First there was Gone Girl – a true gem of a psychological thriller. Then, came The Girl on the Train touted as the next “Gone Girl”. And now we have The Widow claiming to be a worthy successor to “The Girl on the Train”.
“The Widow” is the debut novel of Fiona Barton, a much accomplished journalist. It is difficult to talk about this book without any spoilers, but let’s try. One quiet October afternoon in 2006, two year old Bella Elliot disappears from her backyard. Detective Bob Sparkes’ investigation leads him to the doorstep of Glen Taylor, an ordinary deliveryman. The titular character, Jean Taylor, stands by her husband as he is questioned by the police, hounded by the media and freed by the court. Ostracized by family and friends, she hopes for a happy ending. Four years later, after the sudden death of her husband, Jean decides to share her side of the story.
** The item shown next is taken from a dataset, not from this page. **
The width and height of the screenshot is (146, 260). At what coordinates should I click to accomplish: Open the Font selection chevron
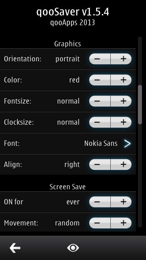click(127, 143)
Told from the perspectives of three main characters - Jean Taylor, reporter Kate Walsh, and detective Bob Sparkes, the book gets off to a quick start with the story flitting between the past and present. The mystery of Bella Elliot’s disappearance has you hooked from moment go. I started reading under the presumption that Glen Taylor was guilty as accused, why else would Jean, as per the book blurb, “be free to tell her story on her terms” and “tell us what she knows”. Few pages in, I began to doubt my assumption. Maybe they were just an ordinary couple being harassed by the police and media while the real criminal got away. The plot is intriguing enough to set your mind abuzz with so many questions – Is Jeanie the perfect guileless wife? Was she involved somehow? Could Bella still be alive? Is Jean the kidnapper? Perhaps she wanted a child to fill the void in her marriage. I felt both sad and mad at Jean, especially at the end.
The premise is interesting but felt more suited to a shorter story. The revelations are weak and after a certain stage, the story becomes predictable. The POVs are scattered and repetitive at certain points. However, Ms Barton puts her journalism experience to good use, giving readers a peek into all the action behind sensational headlines. With a tighter narrative, this book would have been a superlative read. Though not electrifying, the Widow is an enjoyable, thoughtful page turner.
My favourite lines from the book:
''No one wanted to know us now. They just wanted to know about us."
"He wondered who felt worse – him with the case falling apart in front of him or her with the case piling up in front of her."
“The simple lies are the hardest, funnily enough. The big ones seem to just fall off the tongue.”